*Record excerpts:*
########################################

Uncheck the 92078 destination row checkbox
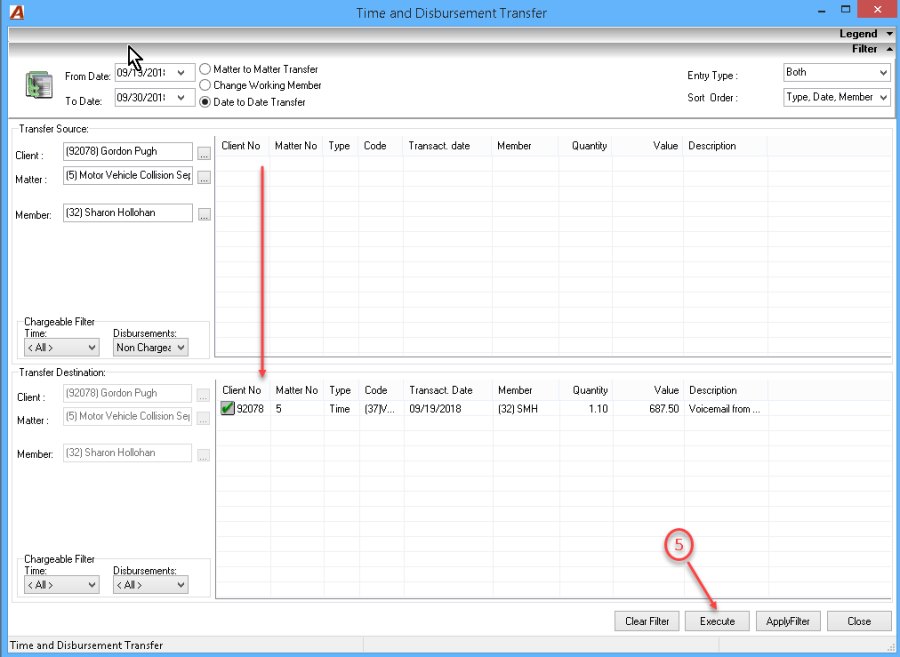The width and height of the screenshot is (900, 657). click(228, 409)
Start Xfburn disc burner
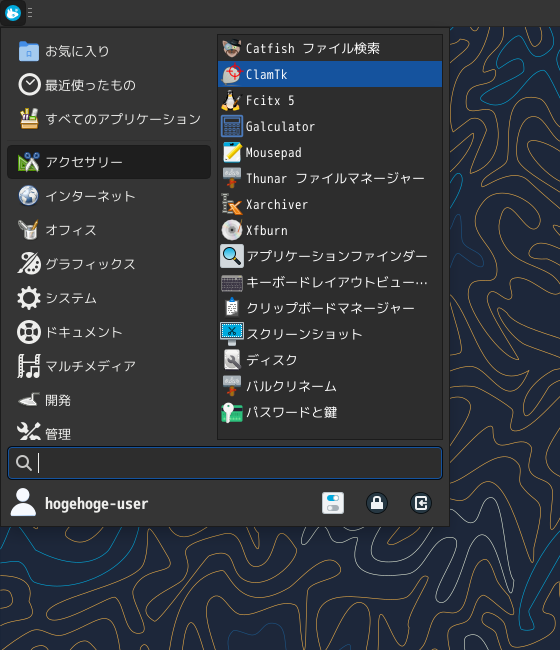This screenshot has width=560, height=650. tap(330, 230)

########################################

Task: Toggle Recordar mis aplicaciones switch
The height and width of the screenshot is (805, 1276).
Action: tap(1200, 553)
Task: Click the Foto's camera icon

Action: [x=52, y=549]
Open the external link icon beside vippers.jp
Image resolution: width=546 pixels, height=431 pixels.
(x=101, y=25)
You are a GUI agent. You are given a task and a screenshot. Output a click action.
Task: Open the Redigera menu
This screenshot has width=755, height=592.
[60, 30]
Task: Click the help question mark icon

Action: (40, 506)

########################################

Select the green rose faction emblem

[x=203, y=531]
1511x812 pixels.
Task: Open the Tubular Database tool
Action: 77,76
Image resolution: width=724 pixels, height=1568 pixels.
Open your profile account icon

########################################

Please copy the lines in the records above between the one holding "Image resolution: width=724" and the one holding "Open your profile account icon", inclusive, exactly and with no other line.

*Task solution:*
Image resolution: width=724 pixels, height=1568 pixels.
Open your profile account icon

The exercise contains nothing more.